* Task statement
Present every line of the items below as a numbered list, dropping any blank lines.

* Exercise material
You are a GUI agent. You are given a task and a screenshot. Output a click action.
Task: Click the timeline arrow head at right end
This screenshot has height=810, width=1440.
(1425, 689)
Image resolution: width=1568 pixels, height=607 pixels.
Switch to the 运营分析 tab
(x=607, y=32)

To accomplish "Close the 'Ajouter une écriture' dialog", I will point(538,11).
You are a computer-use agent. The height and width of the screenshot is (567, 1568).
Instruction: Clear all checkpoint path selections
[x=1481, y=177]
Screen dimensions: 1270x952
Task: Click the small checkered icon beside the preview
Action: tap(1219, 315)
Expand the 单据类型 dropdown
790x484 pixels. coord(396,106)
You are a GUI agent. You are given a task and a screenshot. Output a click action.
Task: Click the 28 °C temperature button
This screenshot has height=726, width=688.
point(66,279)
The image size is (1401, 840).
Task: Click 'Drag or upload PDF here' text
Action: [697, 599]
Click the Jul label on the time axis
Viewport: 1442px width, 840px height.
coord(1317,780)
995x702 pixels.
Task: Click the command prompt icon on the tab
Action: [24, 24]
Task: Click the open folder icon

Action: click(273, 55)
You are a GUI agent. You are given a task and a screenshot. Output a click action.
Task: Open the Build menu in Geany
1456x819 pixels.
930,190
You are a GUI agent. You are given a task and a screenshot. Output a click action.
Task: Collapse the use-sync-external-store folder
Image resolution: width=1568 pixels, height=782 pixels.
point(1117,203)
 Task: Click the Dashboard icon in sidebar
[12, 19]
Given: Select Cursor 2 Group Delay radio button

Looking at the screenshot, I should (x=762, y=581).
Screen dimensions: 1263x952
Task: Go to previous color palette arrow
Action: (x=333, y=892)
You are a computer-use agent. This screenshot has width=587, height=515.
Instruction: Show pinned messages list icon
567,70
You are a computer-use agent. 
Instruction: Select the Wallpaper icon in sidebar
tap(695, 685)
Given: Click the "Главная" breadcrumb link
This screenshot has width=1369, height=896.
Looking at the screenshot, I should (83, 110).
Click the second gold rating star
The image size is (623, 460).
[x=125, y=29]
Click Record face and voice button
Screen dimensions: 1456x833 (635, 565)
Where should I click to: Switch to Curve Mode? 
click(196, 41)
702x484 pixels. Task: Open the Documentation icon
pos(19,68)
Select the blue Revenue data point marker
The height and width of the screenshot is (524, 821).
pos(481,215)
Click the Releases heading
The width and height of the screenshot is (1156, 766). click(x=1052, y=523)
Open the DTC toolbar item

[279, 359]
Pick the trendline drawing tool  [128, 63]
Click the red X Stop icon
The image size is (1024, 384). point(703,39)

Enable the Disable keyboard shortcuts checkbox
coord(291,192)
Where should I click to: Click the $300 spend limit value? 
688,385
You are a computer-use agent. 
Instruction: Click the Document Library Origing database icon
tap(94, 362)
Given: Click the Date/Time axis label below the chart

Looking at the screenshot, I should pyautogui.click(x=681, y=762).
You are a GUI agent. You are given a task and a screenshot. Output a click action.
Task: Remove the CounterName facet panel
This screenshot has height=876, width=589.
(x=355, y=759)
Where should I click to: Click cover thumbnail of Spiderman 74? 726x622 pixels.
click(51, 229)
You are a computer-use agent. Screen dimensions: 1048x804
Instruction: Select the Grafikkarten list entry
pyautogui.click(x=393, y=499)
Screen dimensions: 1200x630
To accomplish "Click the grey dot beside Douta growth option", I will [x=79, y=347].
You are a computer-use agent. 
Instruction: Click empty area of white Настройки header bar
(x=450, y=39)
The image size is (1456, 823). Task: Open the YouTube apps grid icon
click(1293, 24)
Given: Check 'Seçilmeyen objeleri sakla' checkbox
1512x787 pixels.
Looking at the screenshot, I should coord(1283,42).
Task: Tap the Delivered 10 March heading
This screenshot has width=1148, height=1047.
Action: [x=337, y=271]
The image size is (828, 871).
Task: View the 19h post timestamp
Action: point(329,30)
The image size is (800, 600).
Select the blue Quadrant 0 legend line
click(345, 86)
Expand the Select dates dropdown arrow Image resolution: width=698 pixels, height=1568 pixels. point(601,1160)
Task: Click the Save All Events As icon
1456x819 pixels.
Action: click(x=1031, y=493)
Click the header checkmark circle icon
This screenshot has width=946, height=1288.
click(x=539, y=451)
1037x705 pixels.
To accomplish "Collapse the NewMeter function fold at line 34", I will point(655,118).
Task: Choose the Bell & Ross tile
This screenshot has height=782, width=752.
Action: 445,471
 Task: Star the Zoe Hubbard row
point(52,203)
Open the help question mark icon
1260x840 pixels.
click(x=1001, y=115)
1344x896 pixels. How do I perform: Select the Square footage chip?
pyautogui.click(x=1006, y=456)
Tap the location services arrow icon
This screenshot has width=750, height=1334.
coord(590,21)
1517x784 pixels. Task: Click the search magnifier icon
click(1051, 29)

* Finished answer
1. You are a GUI agent. You are given a task and a screenshot. Output a click action.
2. Task: Click the timeline arrow head at right end
3. This screenshot has height=810, width=1440.
4. (1425, 689)
5. Image resolution: width=1568 pixels, height=607 pixels.
6. Switch to the 运营分析 tab
7. (x=607, y=32)
8. To accomplish "Close the 'Ajouter une écriture' dialog", I will point(538,11).
9. You are a computer-use agent. The height and width of the screenshot is (567, 1568).
10. Instruction: Clear all checkpoint path selections
11. [x=1481, y=177]
12. Screen dimensions: 1270x952
13. Task: Click the small checkered icon beside the preview
14. Action: tap(1219, 315)
15. Expand the 单据类型 dropdown
16. 790x484 pixels. coord(396,106)
17. You are a GUI agent. You are given a task and a screenshot. Output a click action.
18. Task: Click the 28 °C temperature button
19. This screenshot has height=726, width=688.
20. point(66,279)
21. The image size is (1401, 840).
22. Task: Click 'Drag or upload PDF here' text
23. Action: [697, 599]
24. Click the Jul label on the time axis
25. Viewport: 1442px width, 840px height.
26. coord(1317,780)
27. 995x702 pixels.
28. Task: Click the command prompt icon on the tab
29. Action: [24, 24]
30. Task: Click the open folder icon
31. Action: click(273, 55)
32. You are a GUI agent. You are given a task and a screenshot. Output a click action.
33. Task: Open the Build menu in Geany
34. 1456x819 pixels.
35. 930,190
36. You are a GUI agent. You are given a task and a screenshot. Output a click action.
37. Task: Collapse the use-sync-external-store folder
38. Image resolution: width=1568 pixels, height=782 pixels.
39. point(1117,203)
40.  Task: Click the Dashboard icon in sidebar
41. [12, 19]
42. Given: Select Cursor 2 Group Delay radio button
43. Looking at the screenshot, I should (x=762, y=581).
44. Screen dimensions: 1263x952
45. Task: Go to previous color palette arrow
46. Action: (x=333, y=892)
47. You are a computer-use agent. This screenshot has width=587, height=515.
48. Instruction: Show pinned messages list icon
49. 567,70
50. You are a computer-use agent. 
51. Instruction: Select the Wallpaper icon in sidebar
52. tap(695, 685)
53. Given: Click the "Главная" breadcrumb link
54. This screenshot has width=1369, height=896.
55. Looking at the screenshot, I should (83, 110).
56. Click the second gold rating star
57. The image size is (623, 460).
58. [x=125, y=29]
59. Click Record face and voice button
60. Screen dimensions: 1456x833 (635, 565)
61. Where should I click to: Switch to Curve Mode? 
62. click(196, 41)
63. 702x484 pixels. Task: Open the Documentation icon
64. pos(19,68)
65. Select the blue Revenue data point marker
66. The height and width of the screenshot is (524, 821).
67. pos(481,215)
68. Click the Releases heading
69. The width and height of the screenshot is (1156, 766). click(x=1052, y=523)
70. Open the DTC toolbar item
71. [279, 359]
72. Pick the trendline drawing tool  [128, 63]
73. Click the red X Stop icon
74. The image size is (1024, 384). point(703,39)
75. Enable the Disable keyboard shortcuts checkbox
76. coord(291,192)
77. Where should I click to: Click the $300 spend limit value? 
78. 688,385
79. You are a computer-use agent. 
80. Instruction: Click the Document Library Origing database icon
81. tap(94, 362)
82. Given: Click the Date/Time axis label below the chart
83. Looking at the screenshot, I should pyautogui.click(x=681, y=762).
84. You are a GUI agent. You are given a task and a screenshot. Output a click action.
85. Task: Remove the CounterName facet panel
86. This screenshot has height=876, width=589.
87. (x=355, y=759)
88. Where should I click to: Click cover thumbnail of Spiderman 74? 726x622 pixels.
89. click(51, 229)
90. You are a computer-use agent. Screen dimensions: 1048x804
91. Instruction: Select the Grafikkarten list entry
92. pyautogui.click(x=393, y=499)
93. Screen dimensions: 1200x630
94. To accomplish "Click the grey dot beside Douta growth option", I will [x=79, y=347].
95. You are a computer-use agent. 
96. Instruction: Click empty area of white Настройки header bar
97. (x=450, y=39)
98. The image size is (1456, 823). Task: Open the YouTube apps grid icon
99. click(1293, 24)
100. Given: Check 'Seçilmeyen objeleri sakla' checkbox
101. 1512x787 pixels.
102. Looking at the screenshot, I should coord(1283,42).
103. Task: Tap the Delivered 10 March heading
104. This screenshot has width=1148, height=1047.
105. Action: [x=337, y=271]
106. The image size is (828, 871).
107. Task: View the 19h post timestamp
108. Action: point(329,30)
109. The image size is (800, 600).
110. Select the blue Quadrant 0 legend line
111. click(345, 86)
112. Expand the Select dates dropdown arrow Image resolution: width=698 pixels, height=1568 pixels. point(601,1160)
113. Task: Click the Save All Events As icon
114. 1456x819 pixels.
115. Action: click(x=1031, y=493)
116. Click the header checkmark circle icon
117. This screenshot has width=946, height=1288.
118. click(x=539, y=451)
119. 1037x705 pixels.
120. To accomplish "Collapse the NewMeter function fold at line 34", I will point(655,118).
121. Task: Choose the Bell & Ross tile
122. This screenshot has height=782, width=752.
123. Action: 445,471
124.  Task: Star the Zoe Hubbard row
125. point(52,203)
126. Open the help question mark icon
127. 1260x840 pixels.
128. click(x=1001, y=115)
129. 1344x896 pixels. How do I perform: Select the Square footage chip?
130. pyautogui.click(x=1006, y=456)
131. Tap the location services arrow icon
132. This screenshot has width=750, height=1334.
133. coord(590,21)
134. 1517x784 pixels. Task: Click the search magnifier icon
135. click(1051, 29)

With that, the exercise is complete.